One of the alleged masterminds of a terrorist attack in southern Turkey in 2013 has been captured in Syria in a joint operation conducted by the National Intelligence Organization (MIT) and the Hatay Police Department, the state-run Anadolu news agency reported.
Muhammed Dib Korali, a Syrian national who was one of the alleged masterminds of the May 2013 attack in the Reyhanlı district of Hatay, was left in the custody of the Hatay police, Anadolu reported.
Reyhanlı, a town of 64,000 people near the Syrian border, was hit by two car bombings that killed 53 people.
The Turkish government at the time held al-Mukhabarat, the Syrian intelligence organization of the now ousted regime of Bashar al-Assad, responsible for the attack, one of the deadliest in Turkey’s history.
The Syrian government denied responsibility for the attacks.
Korali is accused of having supplied the bombs used in the explosions, which damaged 912 buildings, 891 workplaces and 148 vehicles in Reyhanlı.
In February 2018 a Turkish court sentenced nine of 33 suspects to aggravated life and 13 others to between 10 and 15 years in prison in a trial related to the Reyhanlı bombings.
According to the indictment Korali, who went by the codename “Abu Cüneyt,” took part in organizing the perpetrators of the Reyhanlı attack and established contact with Nasır Eskiocak, who would manage the Turkish leg of the planning carried out in late 2012.

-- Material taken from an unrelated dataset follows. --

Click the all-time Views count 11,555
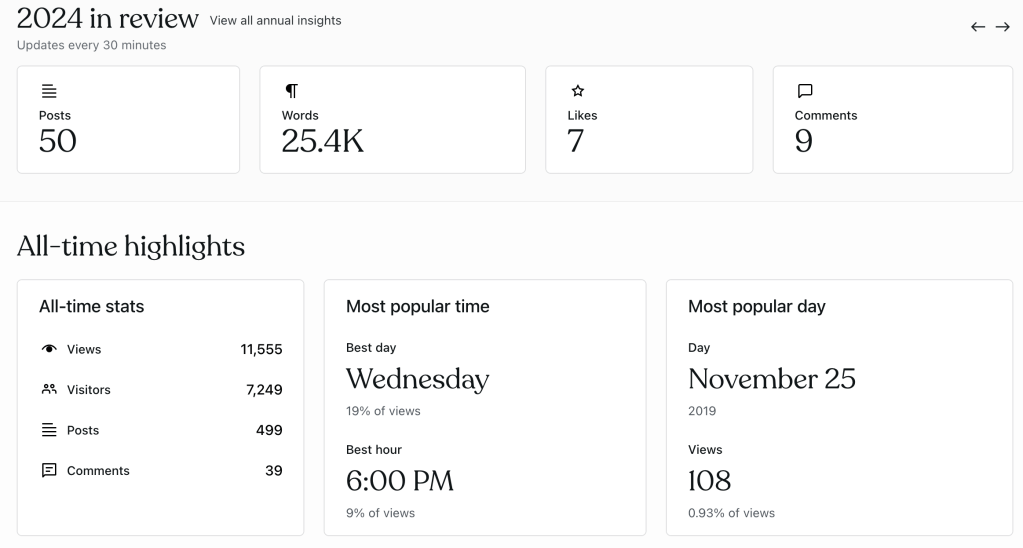(x=261, y=349)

The capture of Korali comes shortly after the ouster of the Assad regime by an alliance of rebel forces in Syria on December 8.
Since the start of the civil war in Syria, Turkey has backed rebel groups in the country and severed relations with the Assad regime. Although the country sought to normalize relations with Assad over the past year, the normalization never materialized.
MİT also captured another key suspect, Yusuf Nazik, of the Reyhanlı attack in the Syrian port city of Latakia in 2018.
Nazik confessed that on a tipoff from Syrian intelligence he scouted the crime scene prior to the attack and moved explosives from Syria to Turkey in two vehicles he had procured.
Nazik, who was born in the Antakya district of Hatay province, admitted he was acting on orders from Syrian intelligence.
He was handed down 53 aggravated life sentences for his role in the attack.